My husband loves pasta bakes (well, he loves pasta in general). And I love how convenient baked pasta dishes are to make-ahead, I love that they freeze extremely well, and I love how they are easy to throw together by just adding whatever ingredients I have on hand. I called this pasta bake recipe Chicken Cacciatore Macaroni and Cheese because it has alot of the ingredients found ina traditional chicken cacciatore (tomatoes, bell pepper, onion, garlic, and Italian herbs) and gets that rich, braised flavor by being slow-cooked for a few hours in the crockpot. This delicious take on chicken cacciatore would make a great meal all by itself. The flavorful vegetable sauce spooned on top of the chicken would be delicious over some baby spinach or served on top of egg noodles.
But today, I am showing you how to stretch these two chicken breasts into a creamy and flavorful pasta bake meal instead. This recipe either makes a deep, 11 x 13 pan or since it freezes so well, you can divide it between two 8 x 8 square pans. I don’t know why I hadn’t thought of this idea before – but my family loves it and I hope yours does too 🙂
- 1 lb. chicken breasts
- 4 tomatoes
- 2 bell pepper
- 1 onion
- 2 teaspoon salt
- 2 teaspoon Garlic Galore (or any Italian/garlic seasoning blend)
- 2 teaspoons dried parsley
- fresh cracked pepper
- 2 tablespoon olive oil
- 2 cups milk or half and half
- 1 lb. elbow noodles (I used whole wheat)
- 2 cups shredded Mozzarella cheese, reserve some for the top
- Dice the tomatoes, bell pepper, and onion into about 1-inch pieces. Toss with oil and add them to the crockpot. Lay two chicken breasts on top. Sprinkle the vegetables and the chicken breasts with salt & pepper, garlic seasoning, and parsley. Cook on low for 3 hours or until chicken is done, but not dry.
- Grease a large baking dish (or if you are freezing half, two small, square baking dishes). Preheat the oven to 350. Cook the pasta in a large pan of boiling salted water according to package directions.While the pasta is cooking, remove the vegetables and chicken from the crockpot. Shred the chicken and mix with the vegetables, all the juices, and 1 cup milk, half & half (or heavy cream!).
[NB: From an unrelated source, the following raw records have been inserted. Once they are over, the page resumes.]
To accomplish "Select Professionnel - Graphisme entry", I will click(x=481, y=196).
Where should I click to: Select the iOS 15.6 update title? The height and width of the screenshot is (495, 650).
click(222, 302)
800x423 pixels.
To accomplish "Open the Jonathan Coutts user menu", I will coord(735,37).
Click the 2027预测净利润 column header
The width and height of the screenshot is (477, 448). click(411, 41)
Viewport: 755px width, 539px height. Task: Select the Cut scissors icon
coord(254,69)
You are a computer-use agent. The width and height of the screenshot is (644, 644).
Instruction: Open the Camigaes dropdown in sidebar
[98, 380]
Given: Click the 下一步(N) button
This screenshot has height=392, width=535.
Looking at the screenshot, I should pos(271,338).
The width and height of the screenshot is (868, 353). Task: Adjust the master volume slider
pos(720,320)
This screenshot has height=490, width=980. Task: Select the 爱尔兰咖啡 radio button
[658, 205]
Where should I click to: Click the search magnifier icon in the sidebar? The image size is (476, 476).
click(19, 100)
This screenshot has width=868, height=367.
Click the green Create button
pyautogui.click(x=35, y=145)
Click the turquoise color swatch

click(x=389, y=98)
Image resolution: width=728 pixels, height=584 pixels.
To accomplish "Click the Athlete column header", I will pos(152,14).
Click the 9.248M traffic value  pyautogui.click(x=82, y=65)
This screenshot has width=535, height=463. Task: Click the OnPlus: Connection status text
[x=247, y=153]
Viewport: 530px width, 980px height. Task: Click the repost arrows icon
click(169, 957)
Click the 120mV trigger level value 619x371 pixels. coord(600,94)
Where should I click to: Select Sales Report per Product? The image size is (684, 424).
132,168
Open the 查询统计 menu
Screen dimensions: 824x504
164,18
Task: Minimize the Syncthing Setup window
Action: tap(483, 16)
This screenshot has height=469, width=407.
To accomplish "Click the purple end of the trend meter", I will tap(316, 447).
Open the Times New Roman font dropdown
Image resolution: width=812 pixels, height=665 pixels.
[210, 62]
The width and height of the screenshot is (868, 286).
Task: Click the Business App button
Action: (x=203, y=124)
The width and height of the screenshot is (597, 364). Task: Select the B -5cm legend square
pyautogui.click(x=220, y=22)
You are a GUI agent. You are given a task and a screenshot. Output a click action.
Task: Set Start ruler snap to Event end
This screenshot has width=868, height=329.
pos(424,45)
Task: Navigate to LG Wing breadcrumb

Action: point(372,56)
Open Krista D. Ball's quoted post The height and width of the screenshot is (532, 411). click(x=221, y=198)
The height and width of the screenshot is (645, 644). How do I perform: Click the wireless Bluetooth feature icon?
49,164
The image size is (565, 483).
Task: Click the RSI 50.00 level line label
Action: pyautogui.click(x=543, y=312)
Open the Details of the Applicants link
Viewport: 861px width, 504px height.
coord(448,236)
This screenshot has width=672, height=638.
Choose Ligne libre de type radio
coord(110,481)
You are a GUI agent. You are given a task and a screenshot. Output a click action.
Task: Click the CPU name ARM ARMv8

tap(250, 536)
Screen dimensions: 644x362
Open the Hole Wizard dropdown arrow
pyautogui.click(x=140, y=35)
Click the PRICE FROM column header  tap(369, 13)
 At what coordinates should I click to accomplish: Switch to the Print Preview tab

Drain and add the noodles to the chicken mixture. Mix gently to combine, adding half the shredded cheese then seasoning with salt and pepper.
- Spoon the pasta mixture into the baking dish. Top with more shredded cheese. Bake in the oven for 25 minutes or until it is hot all the way through and is just starting to crisp up on top.
- Bake and then let cool completely. Cover tightly with a layer of plastic wrap and then foil before freezing. It will stay good for at least 1-2 months.
- To bake from frozen you will preheat the oven to 375 degrees. Remove plastic wrap and cover with foil. Bake for 1 to 1 1/2 hours, then remove foil and bake for 15 minutes or until golden brown.
- To bake from the refrigerator: Thaw the pan in the refrigerator overnight. Preheat the oven to 375 degrees. Remove plastic wrap and cover with foil. Bake for 30 minutes or until hot, then remove foil and bake for 15 minutes or until golden brown.